◆ What the exercise asks ◆
Quote exactly, and only, the lines of the material below from the line with "Given: Click the Product row header" through the line with "The image size is (840, 745).".

◆ Records to use ◆
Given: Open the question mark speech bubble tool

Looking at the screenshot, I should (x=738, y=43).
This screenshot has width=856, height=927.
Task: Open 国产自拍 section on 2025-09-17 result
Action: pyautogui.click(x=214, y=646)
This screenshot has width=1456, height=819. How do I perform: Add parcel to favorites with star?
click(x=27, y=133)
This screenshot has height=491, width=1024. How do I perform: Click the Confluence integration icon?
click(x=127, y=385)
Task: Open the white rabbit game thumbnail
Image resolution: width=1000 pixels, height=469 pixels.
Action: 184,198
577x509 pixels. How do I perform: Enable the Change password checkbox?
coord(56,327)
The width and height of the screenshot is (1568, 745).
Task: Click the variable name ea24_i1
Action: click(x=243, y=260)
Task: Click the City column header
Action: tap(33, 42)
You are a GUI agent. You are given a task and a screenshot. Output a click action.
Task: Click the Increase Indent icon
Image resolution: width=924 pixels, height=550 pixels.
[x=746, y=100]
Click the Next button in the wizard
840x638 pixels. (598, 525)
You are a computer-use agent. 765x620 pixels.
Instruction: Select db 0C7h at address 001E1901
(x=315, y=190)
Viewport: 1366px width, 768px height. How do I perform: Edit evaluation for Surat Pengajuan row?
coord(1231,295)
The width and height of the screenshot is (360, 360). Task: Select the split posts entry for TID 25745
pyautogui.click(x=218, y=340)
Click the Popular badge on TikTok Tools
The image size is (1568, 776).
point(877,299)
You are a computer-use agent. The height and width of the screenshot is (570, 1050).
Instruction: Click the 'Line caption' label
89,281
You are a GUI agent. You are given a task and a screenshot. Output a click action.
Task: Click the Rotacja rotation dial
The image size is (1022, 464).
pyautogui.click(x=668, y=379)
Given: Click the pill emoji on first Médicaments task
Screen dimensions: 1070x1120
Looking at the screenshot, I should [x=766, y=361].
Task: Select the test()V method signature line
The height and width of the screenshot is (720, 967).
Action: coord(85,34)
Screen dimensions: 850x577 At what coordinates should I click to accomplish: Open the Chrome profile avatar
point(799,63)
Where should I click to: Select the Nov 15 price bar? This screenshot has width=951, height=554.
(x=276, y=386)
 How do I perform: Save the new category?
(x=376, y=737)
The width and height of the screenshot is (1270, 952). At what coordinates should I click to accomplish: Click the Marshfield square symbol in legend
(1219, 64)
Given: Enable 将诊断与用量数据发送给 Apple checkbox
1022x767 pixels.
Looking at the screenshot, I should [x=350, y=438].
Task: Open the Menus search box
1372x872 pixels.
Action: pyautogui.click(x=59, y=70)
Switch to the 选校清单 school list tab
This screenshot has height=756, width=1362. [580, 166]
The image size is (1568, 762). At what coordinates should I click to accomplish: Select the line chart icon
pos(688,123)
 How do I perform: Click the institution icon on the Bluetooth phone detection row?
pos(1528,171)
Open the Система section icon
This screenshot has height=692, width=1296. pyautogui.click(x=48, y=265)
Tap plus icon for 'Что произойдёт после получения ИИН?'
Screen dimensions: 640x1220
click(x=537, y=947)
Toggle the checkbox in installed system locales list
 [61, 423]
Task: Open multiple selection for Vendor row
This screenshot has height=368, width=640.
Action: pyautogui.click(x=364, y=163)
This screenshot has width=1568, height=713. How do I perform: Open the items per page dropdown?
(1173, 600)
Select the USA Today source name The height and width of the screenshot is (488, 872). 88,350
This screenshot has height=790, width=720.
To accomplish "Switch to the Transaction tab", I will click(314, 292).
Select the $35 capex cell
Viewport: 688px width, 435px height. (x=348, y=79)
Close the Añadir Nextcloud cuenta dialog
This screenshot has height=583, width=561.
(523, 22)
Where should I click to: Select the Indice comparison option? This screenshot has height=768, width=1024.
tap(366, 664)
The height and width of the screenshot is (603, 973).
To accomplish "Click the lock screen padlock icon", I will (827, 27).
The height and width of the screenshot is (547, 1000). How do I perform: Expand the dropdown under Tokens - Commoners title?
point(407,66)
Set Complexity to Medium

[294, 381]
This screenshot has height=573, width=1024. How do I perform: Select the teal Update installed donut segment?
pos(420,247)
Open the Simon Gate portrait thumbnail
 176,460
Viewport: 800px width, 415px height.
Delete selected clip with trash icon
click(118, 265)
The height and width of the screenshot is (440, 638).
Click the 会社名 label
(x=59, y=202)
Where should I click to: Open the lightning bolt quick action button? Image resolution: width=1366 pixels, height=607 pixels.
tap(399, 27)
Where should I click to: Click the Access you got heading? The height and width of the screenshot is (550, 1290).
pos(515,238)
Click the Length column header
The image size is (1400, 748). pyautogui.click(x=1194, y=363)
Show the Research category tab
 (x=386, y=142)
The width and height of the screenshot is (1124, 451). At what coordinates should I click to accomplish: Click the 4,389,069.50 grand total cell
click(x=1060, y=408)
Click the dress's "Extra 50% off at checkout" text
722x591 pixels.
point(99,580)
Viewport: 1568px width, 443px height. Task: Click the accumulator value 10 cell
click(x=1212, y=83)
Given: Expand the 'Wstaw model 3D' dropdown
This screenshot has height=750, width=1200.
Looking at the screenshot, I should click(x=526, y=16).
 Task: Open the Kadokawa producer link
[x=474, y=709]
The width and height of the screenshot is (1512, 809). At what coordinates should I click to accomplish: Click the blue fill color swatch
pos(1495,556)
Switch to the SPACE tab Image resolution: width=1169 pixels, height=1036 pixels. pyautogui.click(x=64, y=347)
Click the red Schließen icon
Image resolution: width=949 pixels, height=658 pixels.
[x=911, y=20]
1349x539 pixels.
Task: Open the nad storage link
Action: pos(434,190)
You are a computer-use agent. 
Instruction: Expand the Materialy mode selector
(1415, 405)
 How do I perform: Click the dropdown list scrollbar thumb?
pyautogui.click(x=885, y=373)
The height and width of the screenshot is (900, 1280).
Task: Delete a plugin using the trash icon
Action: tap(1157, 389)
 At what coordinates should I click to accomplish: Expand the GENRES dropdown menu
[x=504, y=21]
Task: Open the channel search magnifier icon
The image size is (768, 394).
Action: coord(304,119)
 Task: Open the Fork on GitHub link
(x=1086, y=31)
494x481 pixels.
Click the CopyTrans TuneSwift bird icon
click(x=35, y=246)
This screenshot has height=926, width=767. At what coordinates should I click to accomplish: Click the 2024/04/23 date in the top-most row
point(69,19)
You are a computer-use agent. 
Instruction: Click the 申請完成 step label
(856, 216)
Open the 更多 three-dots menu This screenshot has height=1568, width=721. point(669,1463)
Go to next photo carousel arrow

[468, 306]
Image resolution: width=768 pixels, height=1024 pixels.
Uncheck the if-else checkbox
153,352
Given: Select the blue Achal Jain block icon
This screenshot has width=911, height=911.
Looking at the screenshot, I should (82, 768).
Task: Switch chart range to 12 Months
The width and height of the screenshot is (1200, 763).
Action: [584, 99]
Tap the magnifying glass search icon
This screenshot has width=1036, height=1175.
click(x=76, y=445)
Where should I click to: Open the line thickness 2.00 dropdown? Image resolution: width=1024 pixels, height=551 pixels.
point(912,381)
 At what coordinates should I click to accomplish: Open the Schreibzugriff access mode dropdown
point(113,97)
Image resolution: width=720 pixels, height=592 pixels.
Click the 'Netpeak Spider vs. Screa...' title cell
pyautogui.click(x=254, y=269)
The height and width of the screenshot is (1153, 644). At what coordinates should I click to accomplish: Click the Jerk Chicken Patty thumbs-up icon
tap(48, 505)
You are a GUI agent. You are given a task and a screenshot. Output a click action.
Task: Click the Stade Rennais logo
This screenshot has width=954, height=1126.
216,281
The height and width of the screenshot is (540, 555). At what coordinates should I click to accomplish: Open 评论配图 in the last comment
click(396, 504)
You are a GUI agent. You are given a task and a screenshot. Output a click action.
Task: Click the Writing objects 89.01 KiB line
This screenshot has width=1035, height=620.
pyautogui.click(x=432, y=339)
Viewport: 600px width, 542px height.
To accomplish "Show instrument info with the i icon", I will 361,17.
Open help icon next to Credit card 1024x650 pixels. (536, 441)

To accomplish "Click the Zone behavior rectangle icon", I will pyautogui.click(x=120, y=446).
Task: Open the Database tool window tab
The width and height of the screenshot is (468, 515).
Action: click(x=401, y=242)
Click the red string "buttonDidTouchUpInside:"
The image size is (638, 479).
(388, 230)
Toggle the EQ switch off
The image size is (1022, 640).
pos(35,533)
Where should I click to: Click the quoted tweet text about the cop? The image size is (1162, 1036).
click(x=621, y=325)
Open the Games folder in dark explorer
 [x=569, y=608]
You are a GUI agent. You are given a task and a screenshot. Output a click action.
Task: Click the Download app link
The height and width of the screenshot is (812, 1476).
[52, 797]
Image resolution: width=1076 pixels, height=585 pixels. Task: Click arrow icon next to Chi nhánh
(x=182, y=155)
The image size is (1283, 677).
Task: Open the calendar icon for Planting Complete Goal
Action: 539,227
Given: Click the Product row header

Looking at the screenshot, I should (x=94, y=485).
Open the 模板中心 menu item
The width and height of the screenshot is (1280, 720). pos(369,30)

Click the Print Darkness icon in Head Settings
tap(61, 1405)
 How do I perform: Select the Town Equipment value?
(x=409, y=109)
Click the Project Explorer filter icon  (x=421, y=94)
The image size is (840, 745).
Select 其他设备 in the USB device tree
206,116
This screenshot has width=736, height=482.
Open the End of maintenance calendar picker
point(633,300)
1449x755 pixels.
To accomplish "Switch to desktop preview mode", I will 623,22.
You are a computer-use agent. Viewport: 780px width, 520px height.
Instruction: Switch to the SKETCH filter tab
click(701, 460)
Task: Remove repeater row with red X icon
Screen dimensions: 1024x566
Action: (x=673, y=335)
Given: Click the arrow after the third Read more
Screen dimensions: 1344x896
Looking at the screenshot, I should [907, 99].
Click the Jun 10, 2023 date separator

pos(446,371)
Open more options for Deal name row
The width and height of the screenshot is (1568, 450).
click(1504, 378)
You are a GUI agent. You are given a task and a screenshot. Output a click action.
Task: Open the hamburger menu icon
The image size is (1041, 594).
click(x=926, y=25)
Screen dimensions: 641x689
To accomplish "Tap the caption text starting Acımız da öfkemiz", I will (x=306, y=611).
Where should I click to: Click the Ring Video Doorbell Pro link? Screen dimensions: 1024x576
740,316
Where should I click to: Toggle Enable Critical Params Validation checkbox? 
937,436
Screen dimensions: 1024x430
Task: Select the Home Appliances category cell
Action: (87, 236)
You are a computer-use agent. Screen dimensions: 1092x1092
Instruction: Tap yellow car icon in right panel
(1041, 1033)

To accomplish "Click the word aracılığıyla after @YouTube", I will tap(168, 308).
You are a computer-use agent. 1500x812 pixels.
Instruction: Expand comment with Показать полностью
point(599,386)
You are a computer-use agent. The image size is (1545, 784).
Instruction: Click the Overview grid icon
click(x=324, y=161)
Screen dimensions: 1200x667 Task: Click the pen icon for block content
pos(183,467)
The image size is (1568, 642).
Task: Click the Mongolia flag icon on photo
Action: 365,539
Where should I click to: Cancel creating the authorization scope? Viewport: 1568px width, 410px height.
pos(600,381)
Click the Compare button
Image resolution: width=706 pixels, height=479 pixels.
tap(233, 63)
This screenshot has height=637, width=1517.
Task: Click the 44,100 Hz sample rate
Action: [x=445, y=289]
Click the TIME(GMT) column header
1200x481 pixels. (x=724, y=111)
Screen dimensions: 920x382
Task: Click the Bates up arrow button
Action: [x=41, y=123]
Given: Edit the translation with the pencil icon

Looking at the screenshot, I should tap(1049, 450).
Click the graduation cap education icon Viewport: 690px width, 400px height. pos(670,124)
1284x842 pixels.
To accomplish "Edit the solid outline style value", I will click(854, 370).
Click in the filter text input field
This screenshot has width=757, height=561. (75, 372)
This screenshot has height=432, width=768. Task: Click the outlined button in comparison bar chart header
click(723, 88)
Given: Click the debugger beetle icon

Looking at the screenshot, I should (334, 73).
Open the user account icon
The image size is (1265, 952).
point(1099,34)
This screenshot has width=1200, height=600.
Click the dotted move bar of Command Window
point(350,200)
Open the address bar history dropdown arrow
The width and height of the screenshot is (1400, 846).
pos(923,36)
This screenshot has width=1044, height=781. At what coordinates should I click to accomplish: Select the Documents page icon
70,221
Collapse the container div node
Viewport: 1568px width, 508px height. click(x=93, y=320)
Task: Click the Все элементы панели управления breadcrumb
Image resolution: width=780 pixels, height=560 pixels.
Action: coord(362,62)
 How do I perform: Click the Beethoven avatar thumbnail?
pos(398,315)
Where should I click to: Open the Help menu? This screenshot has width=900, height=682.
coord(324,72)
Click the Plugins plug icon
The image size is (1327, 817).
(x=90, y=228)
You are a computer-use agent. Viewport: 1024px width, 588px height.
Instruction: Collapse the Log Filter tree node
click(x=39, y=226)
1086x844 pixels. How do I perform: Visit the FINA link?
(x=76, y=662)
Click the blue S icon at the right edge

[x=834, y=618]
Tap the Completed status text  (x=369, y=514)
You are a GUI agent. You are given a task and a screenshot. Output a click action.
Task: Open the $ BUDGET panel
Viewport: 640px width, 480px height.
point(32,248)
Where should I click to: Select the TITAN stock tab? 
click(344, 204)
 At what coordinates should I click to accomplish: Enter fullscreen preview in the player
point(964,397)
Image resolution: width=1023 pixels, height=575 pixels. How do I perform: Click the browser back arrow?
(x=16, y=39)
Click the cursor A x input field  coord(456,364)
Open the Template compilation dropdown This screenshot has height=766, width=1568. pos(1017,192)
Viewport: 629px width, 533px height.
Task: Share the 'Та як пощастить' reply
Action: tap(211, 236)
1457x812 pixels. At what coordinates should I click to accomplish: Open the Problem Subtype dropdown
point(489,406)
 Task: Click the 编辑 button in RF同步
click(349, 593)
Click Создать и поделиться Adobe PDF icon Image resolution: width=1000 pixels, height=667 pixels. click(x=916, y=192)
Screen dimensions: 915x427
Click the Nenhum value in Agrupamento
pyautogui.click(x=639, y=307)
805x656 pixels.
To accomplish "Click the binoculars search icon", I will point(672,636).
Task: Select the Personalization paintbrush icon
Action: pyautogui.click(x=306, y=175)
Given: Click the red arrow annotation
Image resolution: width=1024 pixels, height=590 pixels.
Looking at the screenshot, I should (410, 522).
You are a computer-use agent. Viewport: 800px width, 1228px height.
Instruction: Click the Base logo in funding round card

◆ Reply ◆
Given: Click the Product row header

Looking at the screenshot, I should (x=94, y=485).
Open the 模板中心 menu item
The width and height of the screenshot is (1280, 720). pos(369,30)

Click the Print Darkness icon in Head Settings
tap(61, 1405)
 How do I perform: Select the Town Equipment value?
(x=409, y=109)
Click the Project Explorer filter icon  (x=421, y=94)
The image size is (840, 745).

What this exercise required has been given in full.